Non si fece il minimo scrupolo quindi a scaricarlo in acqua con malagrazia: non aveva importanza per lui se quella creatura si feriva o meno, anzi, più la vedeva soffrire e maggiormente si sarebbe sentito appagato.
«Che ne dici della tua nuova casa? » esclamò poi. «Non è certo il mare, ma credo che dovrai accontentarti visto che dubito lo rivedrai mai più. »
Ogni volta che si rivolgeva a lui lo faceva consapevolmente con più astio e cattiveria possibili, con quel sarcasmo indotto a ferire che da lungo tempo era diventato per lui la miglior arma sia di difesa che di attacco.
Vista la scarsità di acqua potabile sull’isola, il laghetto era stato riempito con acqua di mare, quindi in qualche modo avrebbe potuto addirittura essere confortevole per la creatura. Per questo motivo, poiché non intendeva certo rendergli piacevole il soggiorno, Rin si sentiva abbastanza irritato da quel particolare e l’unico motivo per cui lo tollerava era che avrebbe contribuito ad una migliore preservazione della sua preda.
Per qualche istante restò a fissare i cerchi concentrici che increspavano l’acqua nel punto in cui il tritone si era lasciato andare a fondo: in realtà a Rin non importava granché che quell’essere si facesse vedere o meno, era sufficiente che sopravvivesse fino alla sua vendita, il resto non contava. Alzandosi, tornò a voltarsi verso il portico e chiamò Nitori, intenzionato a farlo stare di guardia al suo posto. Era stato sul punto di allontanarsi quando uno schizzo d’acqua lo raggiunse ad una gamba ed una voce sconosciuta, dal suono profondo e morbido, chiamò il suo nome.
«Rin. »
Il ragazzo si voltò verso il laghetto, spalancando gli occhi quando vide che il tritone era emerso e lo fissava con quegli occhi limpidi quanto lo specchio d’acqua. Era stato lui a parlare? Lo aveva chiamato per nome?
«Rin. Non ha senso odiare il mare. »
Per un attimo, per uno spaventoso attimo, aveva quasi pensato che, siccome quella creatura parlava, allora fosse paragonabile ad un essere umano. Ma era durato solo un istante e quelle poche parole successive erano state sufficienti a distruggere l’idillio.
Infuriato, Rin tornò a chinarsi verso l’acqua, sollevando una mano come se volesse afferrare o colpire in qualche modo il tritone.
«Tu… cosa ne sai? » ringhiò. «Cosa pretendi di sapere?! Hai idea di cosa significhi perdere parte della tua famiglia e con essa la tua infanzia e tutto il tuo mondo? Che cosa vuoi saperne, tu?! »
La mano che aveva sollevato, si chiuse a pugno e colpì il terreno in un estremo gesto di rabbia.
«Nessuno ha il diritto di dirmi che quello che provo non ha senso.
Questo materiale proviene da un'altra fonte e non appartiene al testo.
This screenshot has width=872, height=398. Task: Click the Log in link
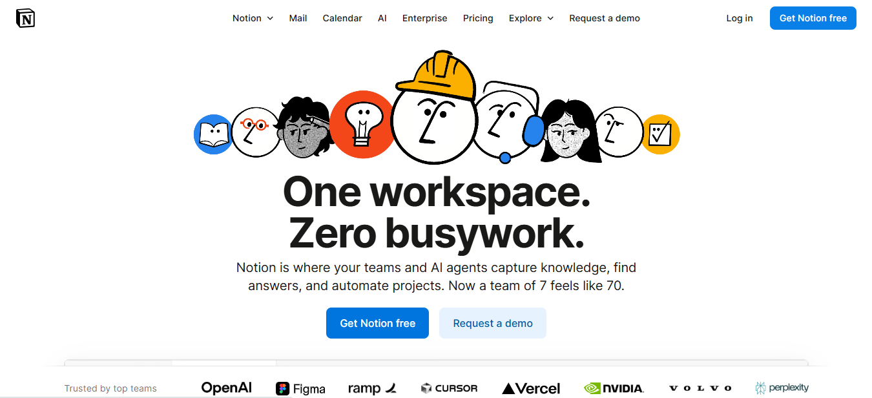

Nessuno. Perché ha senso per me ed è più che sufficiente. »
Irritato con sé stesso per aver perso il controllo ed essersi mostrato in quel modo, si alzò e voltò nuovamente le spalle al laghetto e al tritone: l’idea che quelle sue poche parole lo avessero sconvolto a tal punto lo allarmava. Preferiva non vederlo e avere a che fare con lui il meno possibile, a questo punto.
«Esco. Vado in paese a cercare un acquirente o almeno qualche aggancio. » disse a Nitori che lo fissava preoccupato dal portico. «Tu tienilo d’occhio e non permettere a mia madre e a Gou di avvicinarsi quando torneranno. »
Ignorò completamente le domande preoccupate de ragazzino e lasciò il giardino a grandi passi.

Aiichiro sospirò di rassegnazione nel vedere il suo senpai di nuovo così nervoso e, piuttosto in ansia per quello che poteva essere successo, si avvicinò alle sponde del laghetto e ad Haruka.
«Stai bene? Il senpai non ti ha picchiato, vero? » domandò con una punta di timore.
Il gesto di Rin era stato piuttosto eloquente ed era un miracolo che non si fosse sfogato colpendo effettivamente in tritone. Quest’ultimo però lo fissò di rimando mantenendo un’espressione piuttosto neutra.
«No. » rispose in tono piatto.
Nitori sospirò di nuovo, questa volta di sollievo: non gli andava affatto a genio quando Rin assumeva quel comportamento impulsivo e violento, ma era anche vero che era la prima volta che lo vedeva con un’espressione tanto addolorata e non avrebbe saputo prevederne la reazione.
«É strano. » commentò quindi. «Il tuo effetto sul senpai, intendo. Non ha mai mostrato apertamente quanto soffrisse, solo quanto fosse arrabbiato, con te invece sembra che riesca a sfogarsi. »
Sotto lo sguardo cristallino e perplesso di Haruka, si affrettò a correggere quello che avrebbe potuto essere un clamoroso fraintendimento.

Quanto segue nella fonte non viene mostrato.